Free data sources from data.world

Sometimes its hard to find good data source when you make some side projects especially when you want to use survey data. I found an interesting site called data.world. There are more than thousand database freely available after registration.

It has a cool feature: you can export the data directly to R, so you do not need to download it to your local drive.

However sometimes it is tricky to use this function because the file format is not always .csv as it assumes, but of course you can use the link of the data source in this case.

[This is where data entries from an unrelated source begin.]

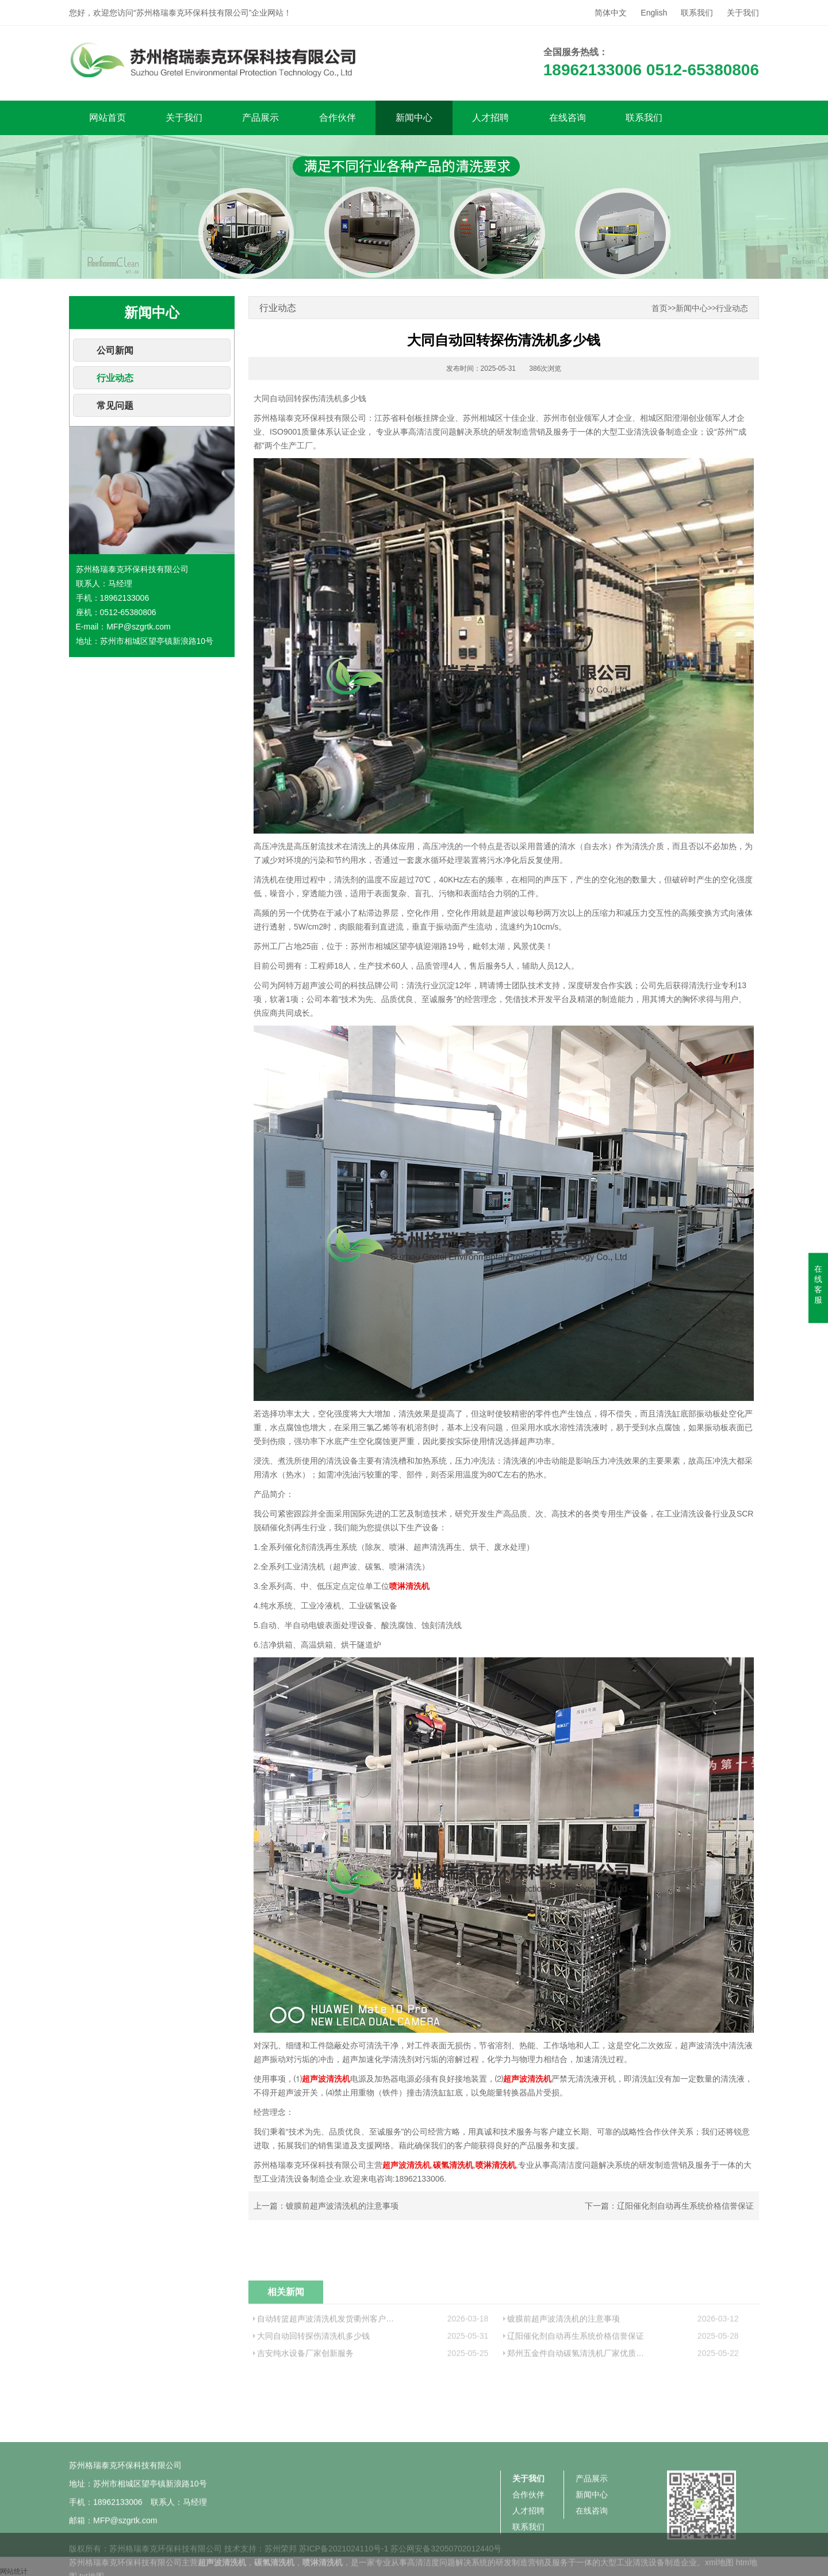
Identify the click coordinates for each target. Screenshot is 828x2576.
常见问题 (115, 405)
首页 (659, 308)
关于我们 (743, 12)
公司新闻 (115, 350)
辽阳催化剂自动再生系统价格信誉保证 (685, 2205)
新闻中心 (414, 117)
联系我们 (697, 12)
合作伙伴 (337, 117)
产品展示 (260, 117)
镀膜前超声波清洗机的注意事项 (342, 2205)
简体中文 (611, 12)
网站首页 (107, 117)
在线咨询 (567, 117)
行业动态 (115, 378)
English (654, 12)
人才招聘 (490, 117)
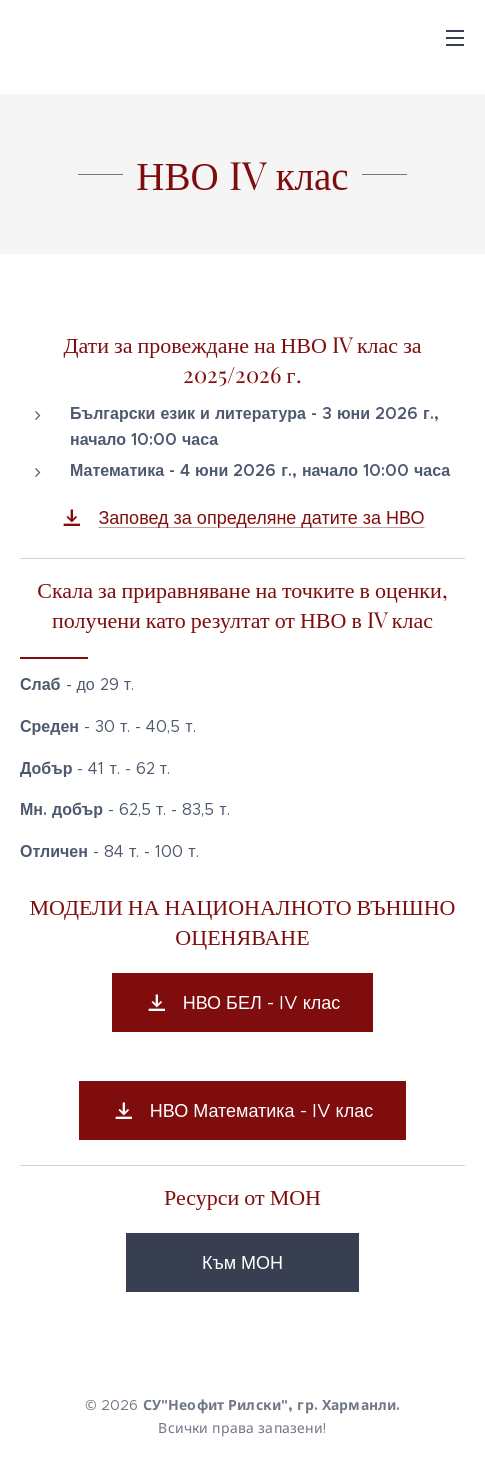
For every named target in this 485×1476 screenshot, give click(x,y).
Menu (455, 38)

Here is a minimal example how you can use it:

library(openxlsx)
library(googleVis)

# set working directory where you want to download the database
# setwd("C:/Users/yourName/Desktop")

download.file("https://query.data.world/s/9k1dnvrr5ykop5r89vnhwb7na", "database.xlsx", mode="wb")

# load the data with the openxlsx package
db = read.xlsx("database.xlsx", startRow = 1, colNames = TRUE)

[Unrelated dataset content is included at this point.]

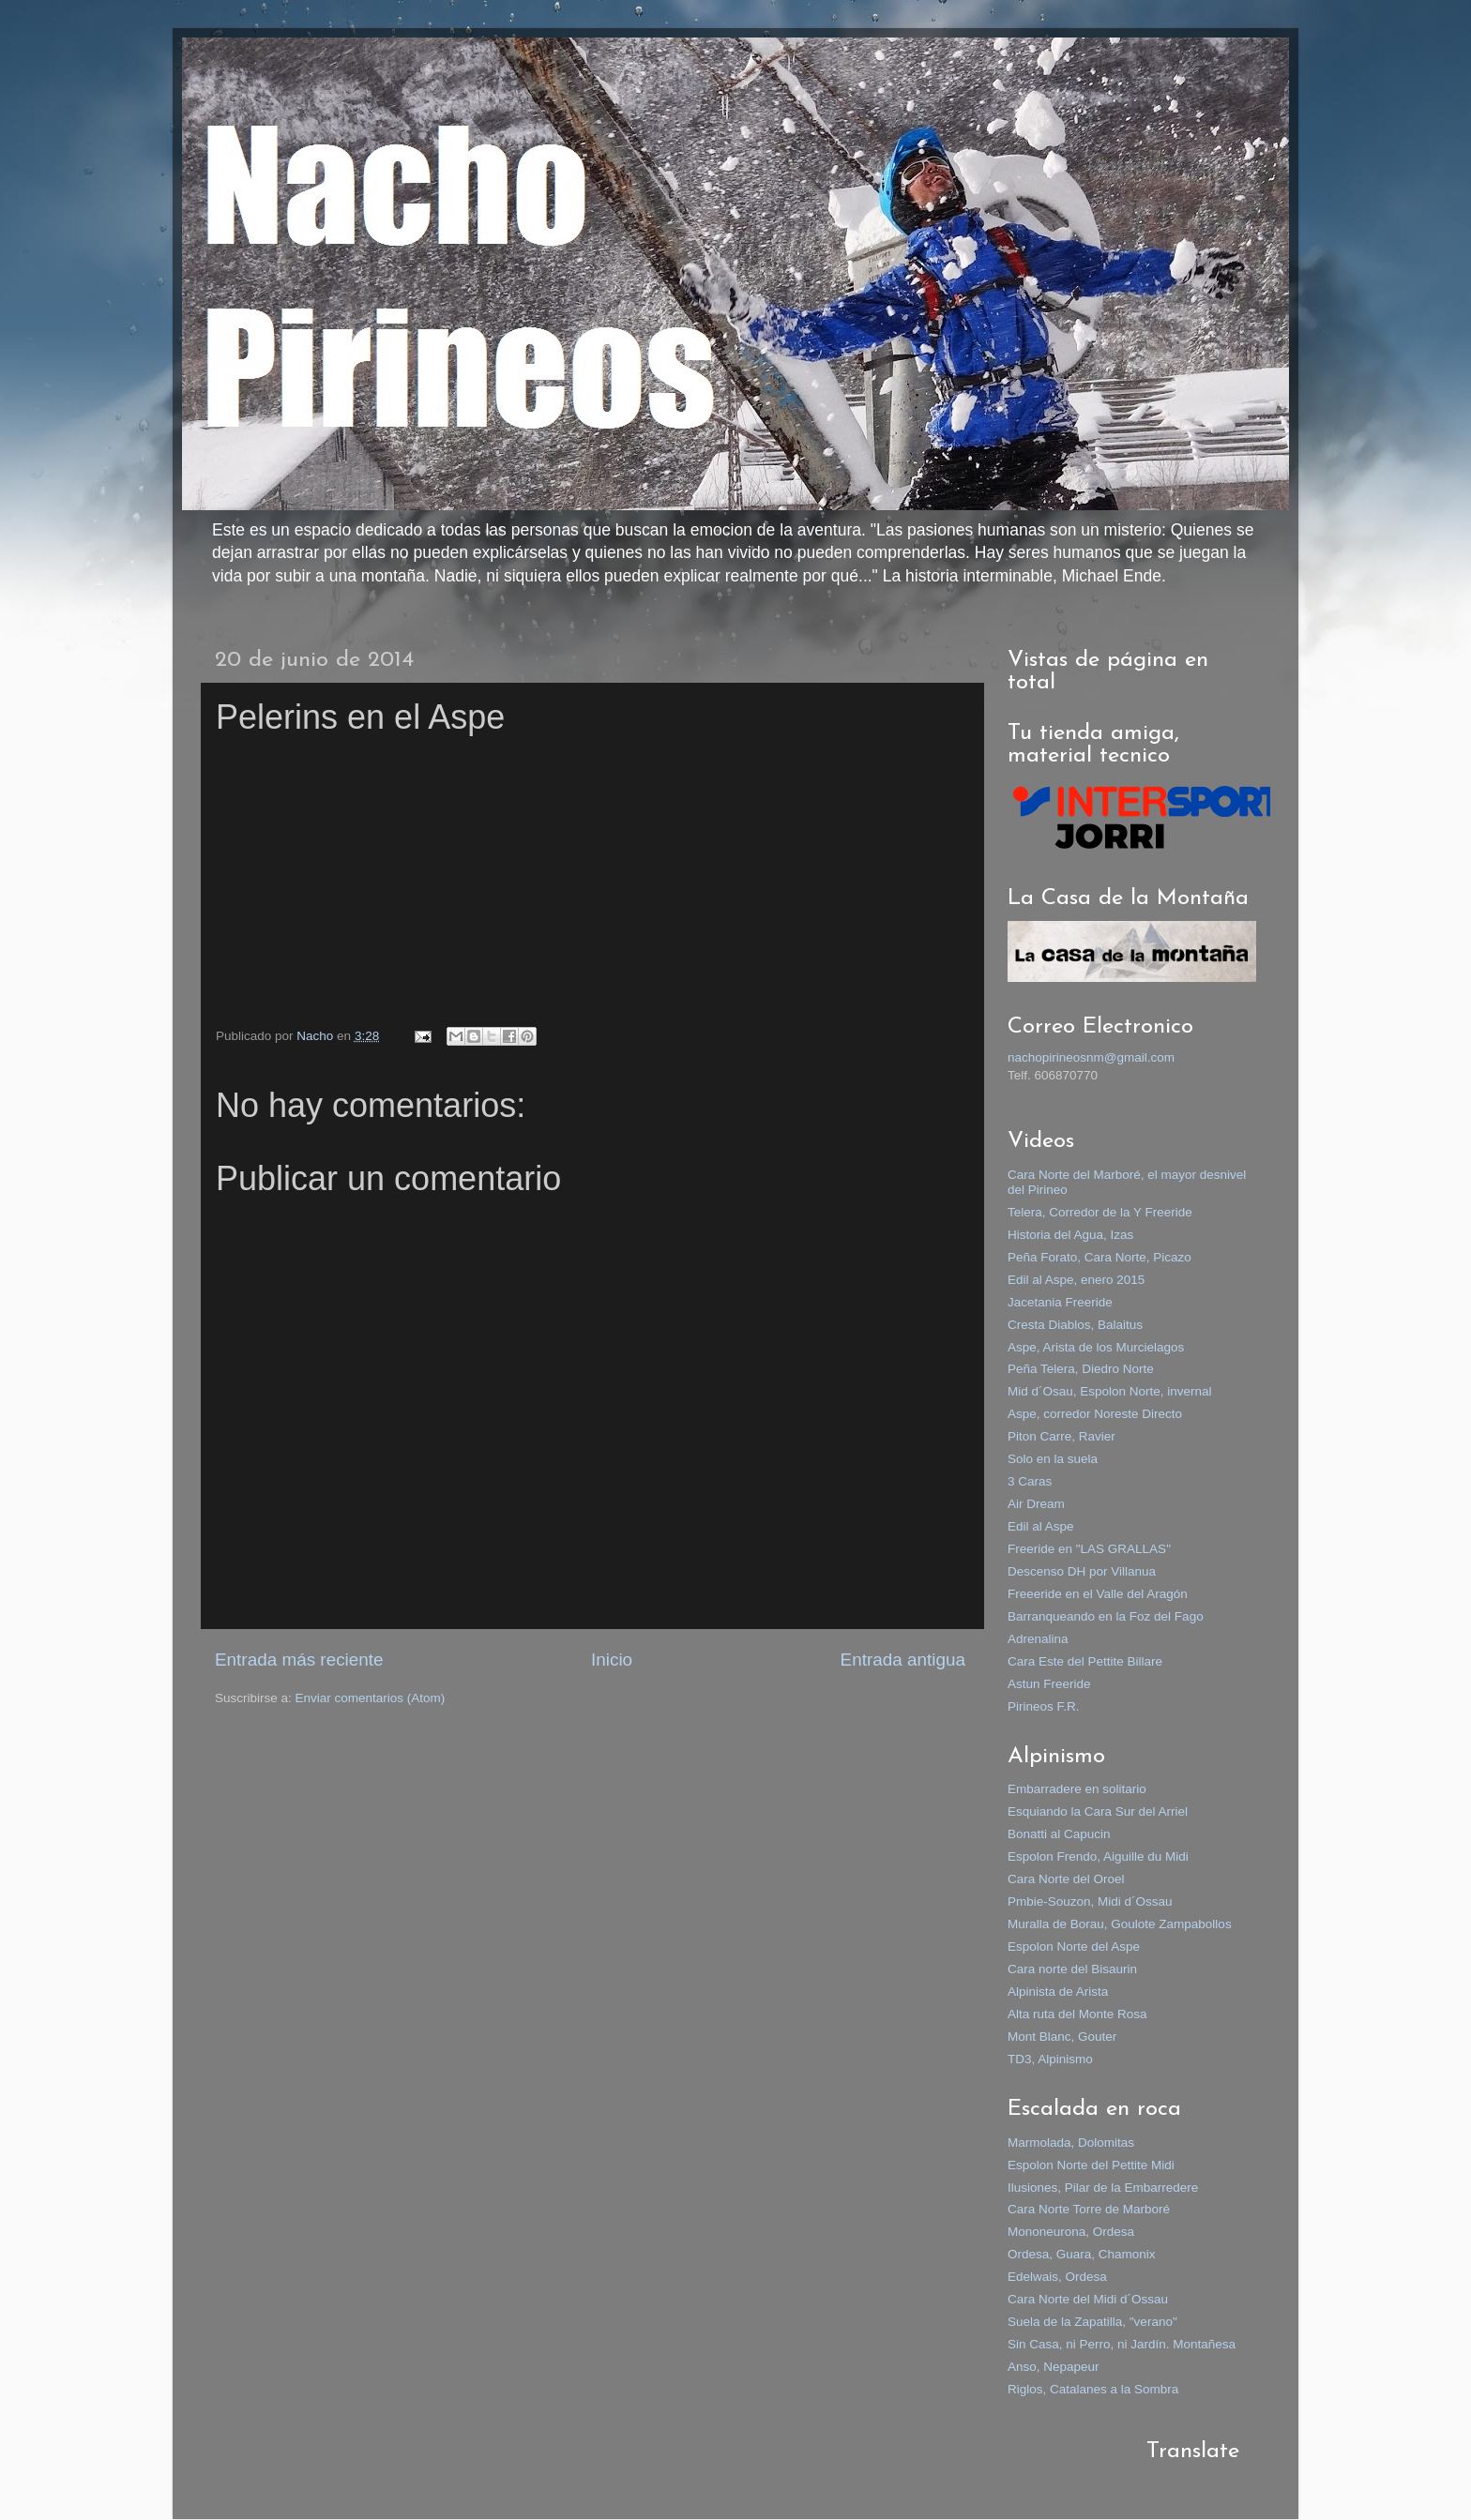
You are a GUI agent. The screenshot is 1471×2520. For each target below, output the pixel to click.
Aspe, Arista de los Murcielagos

# aggregate the data to a County level
db = aggregate(db[,"POP2010"], by=list(db[,"STNAME"]), FUN=sum, na.rm = TRUE)

# plot it with googleVis package
GeoStates <- gvisGeoChart(db, "Group.1", "x",
                          options=list(region="US",
                                       displayMode="regions",
                                       resolution="provinces",
                                       width=600, height=400))
plot(GeoStates)